Dear Commons Community,

This week we will be commemorating the 50th anniversary of the assassination of President John F. Kennedy in Dallas, Texas, on November 22nd, 1963.  The media coverage of the commemoration has begun with programs and articles commenting on various aspects of this  tragic day.  In today’s New York TimesJames McAuley, a Dallas native and a Marshall scholar studying history at the University of Oxford, examines his hometown’s role in the assassination.  His opening is provocative:

“For 50 years, Dallas has done its best to avoid coming to terms with the one event that made it famous: the assassination of John F. Kennedy on Nov. 22, 1963. That’s because, for the self-styled “Big D,” grappling with the assassination means reckoning with its own legacy as the “city of hate,” the city that willed the death of the president.”

He goes on to describe:

“Dallas — with no river, port or natural resources of its own — has always fashioned itself as a city with no reason for being, a city that triumphed against all odds, a city that validates the sheer power of individual will and the particular ideology that champions it above all else. “Dallas,” the journalist Holland McCombs observed in Fortune in 1949, “doesn’t owe a damn thing to accident, nature or inevitability.
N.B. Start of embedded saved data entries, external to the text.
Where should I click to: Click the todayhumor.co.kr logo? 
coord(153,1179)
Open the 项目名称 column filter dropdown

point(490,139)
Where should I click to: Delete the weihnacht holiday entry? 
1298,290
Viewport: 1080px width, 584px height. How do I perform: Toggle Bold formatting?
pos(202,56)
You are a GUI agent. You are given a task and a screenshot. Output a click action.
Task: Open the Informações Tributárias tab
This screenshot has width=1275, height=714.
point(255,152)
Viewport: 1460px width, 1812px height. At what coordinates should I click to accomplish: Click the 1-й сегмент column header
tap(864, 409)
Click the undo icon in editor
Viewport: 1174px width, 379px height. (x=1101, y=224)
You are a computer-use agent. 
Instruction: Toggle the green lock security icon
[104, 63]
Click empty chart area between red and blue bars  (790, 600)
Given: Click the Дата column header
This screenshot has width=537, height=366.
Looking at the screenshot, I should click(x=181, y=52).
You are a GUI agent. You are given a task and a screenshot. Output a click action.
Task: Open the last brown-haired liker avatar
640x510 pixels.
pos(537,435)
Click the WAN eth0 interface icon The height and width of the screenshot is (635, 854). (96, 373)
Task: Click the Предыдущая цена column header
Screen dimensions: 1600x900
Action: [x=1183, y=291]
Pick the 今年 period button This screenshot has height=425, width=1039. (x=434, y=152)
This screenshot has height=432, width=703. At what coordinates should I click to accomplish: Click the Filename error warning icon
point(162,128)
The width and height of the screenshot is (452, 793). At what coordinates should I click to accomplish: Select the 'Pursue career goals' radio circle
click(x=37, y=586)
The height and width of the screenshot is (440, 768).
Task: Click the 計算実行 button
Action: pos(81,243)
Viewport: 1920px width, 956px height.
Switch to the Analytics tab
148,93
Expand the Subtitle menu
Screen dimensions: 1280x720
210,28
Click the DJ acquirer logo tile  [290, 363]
It is what it is … because the men of Dallas damn well planned it that way.”

Those “men of Dallas” — men like my grandfather, oil men and corporate executives, self-made but self-segregated in a white-collar enclave in a decidedly blue-collar state — often loathed the federal government at least as much as, if not more than, they did the Soviet Union or Communist China. The country musician Jimmy Dale Gilmore said it best in his song about the city: “Dallas is a rich man with a death wish in his eye … a rich man who tends to believe in his own lies.”

For those men, Kennedy was a veritable enemy of the state, which is why a group of them would commission and circulate “Wanted for Treason” pamphlets before the president’s arrival and fund the presciently black-rimmed “Welcome Mr. Kennedy” advertisement that ran in The Dallas Morning News on the morning of Nov. 22. It’s no surprise that four separate confidants warned the president not to come to Dallas: an incident was well within the realm of imagination.

The wives of these men — socialites and homemakers, Junior Leaguers and ex-debutantes — were no different; in fact, they were possibly even more extreme.”

McAuley concludes:

“Dallas is not, of course, “the city that killed Kennedy.” Nor does the city in which the president arrived 50 years ago bear much resemblance to Dallas today, the heart of a vibrant metroplex of 6.7 million people, most of whom have moved from elsewhere and have little or no connection to 1963.

But without question, these memories — and the remnants of the environment of extreme hatred the city’s elite actively cultivated before the president’s visit — have left an indelible mark on Dallas, the kind of mark that would never be left on Memphis or Los Angeles, which were stages rather than actors in the 1968 assassinations of the Rev. Dr. Martin Luther King Jr. and Robert F. Kennedy.

For the last 50 years, a collective culpability has quietly propelled the city to outshine its troubled past without ever actually engaging with it. …

…what the now-defunct Dallas Times Herald once called the “dark night of the soul,” on which the bright Texas sun has yet to rise. The far right of 1963 and the radicalism of my grandparents’ generation may have faded in recent years, they remain very much alive in Dallas. Look no further than the troop of gun-rights activists who appeared just days ago, armed and silent, outside a meeting of local mothers concerned about gun violence. If this is what counts as responsible civic dialogue, then Dallas has a long way still to go.”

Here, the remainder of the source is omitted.